TASK STATEMENT:
Each entry that follows is to be duplicated exactly, without its images.

BEGIN

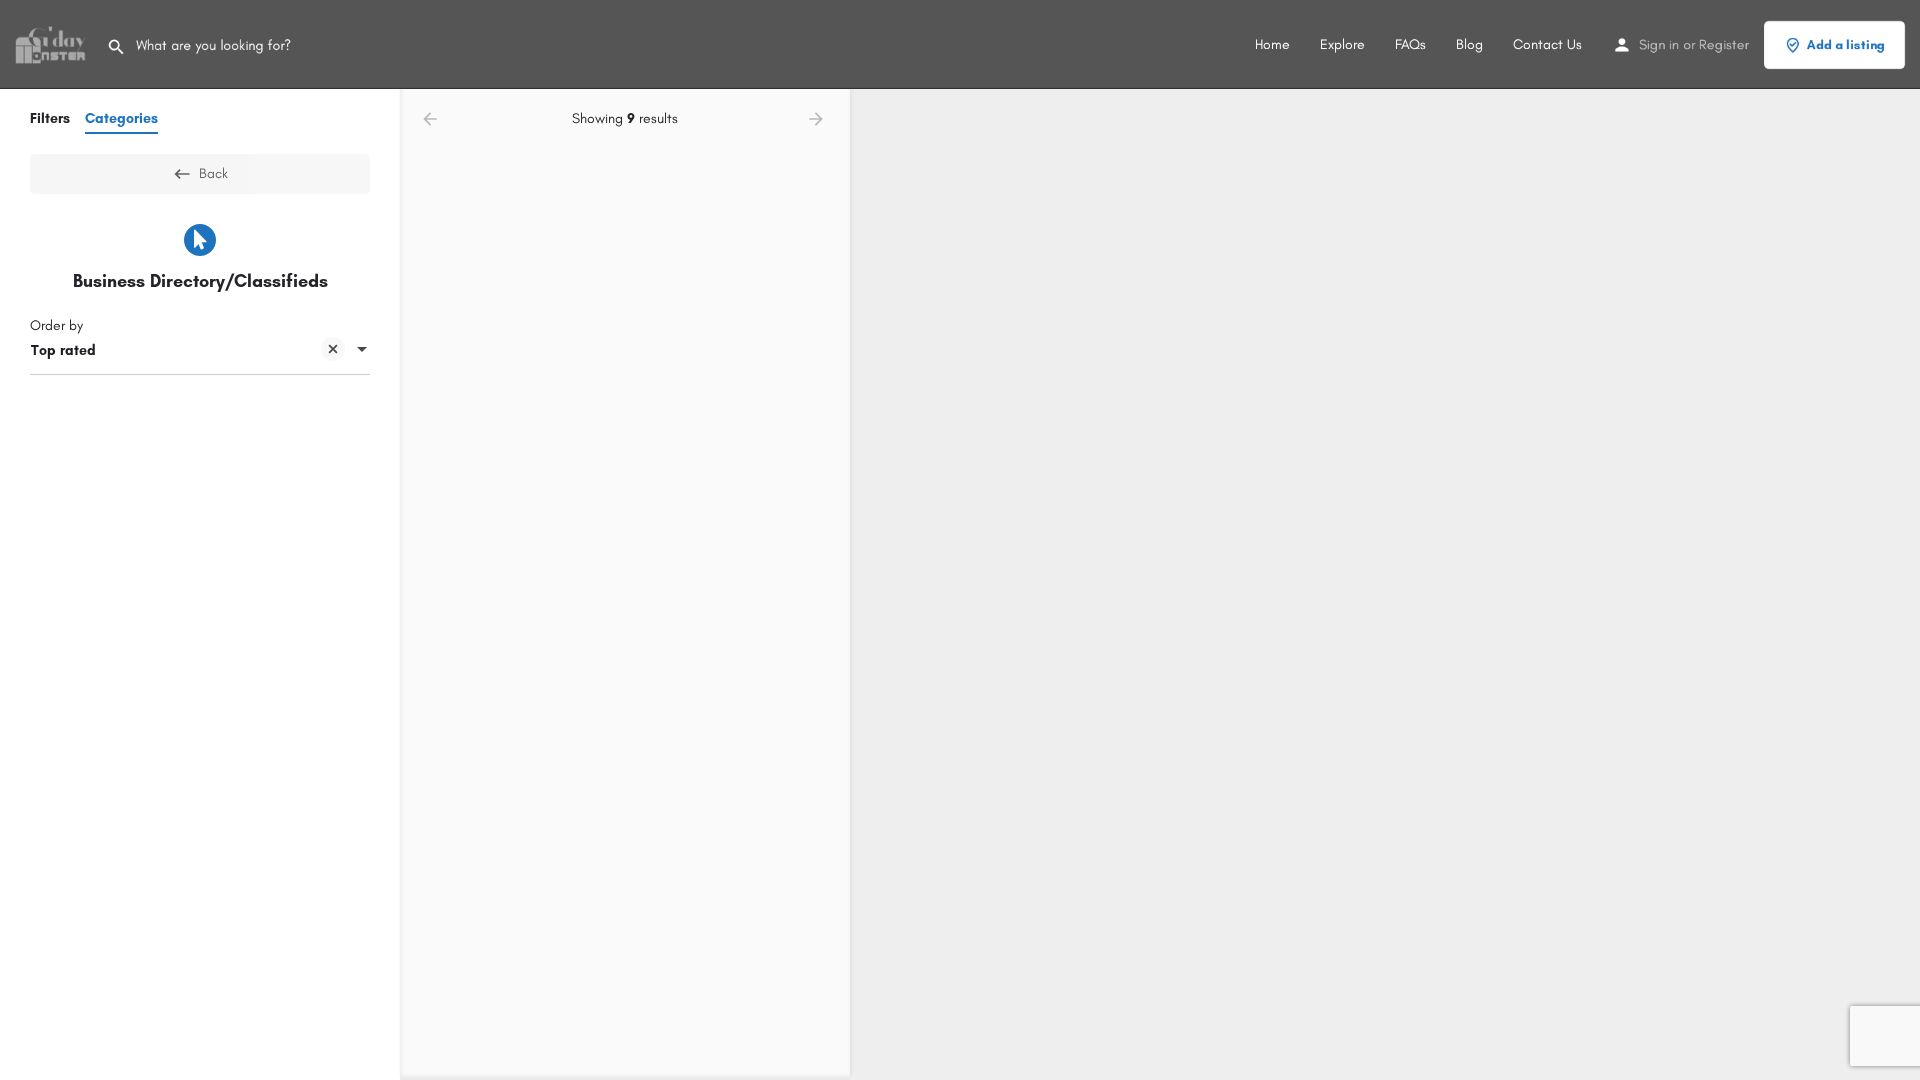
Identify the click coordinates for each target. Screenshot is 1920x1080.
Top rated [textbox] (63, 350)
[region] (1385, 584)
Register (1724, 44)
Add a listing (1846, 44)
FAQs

END

RESPONSE TO THE EXERCISE:
Identify the click coordinates for each target. Screenshot is 1920x1080.
Top rated [textbox] (63, 350)
[region] (1385, 584)
Register (1724, 44)
Add a listing (1846, 44)
FAQs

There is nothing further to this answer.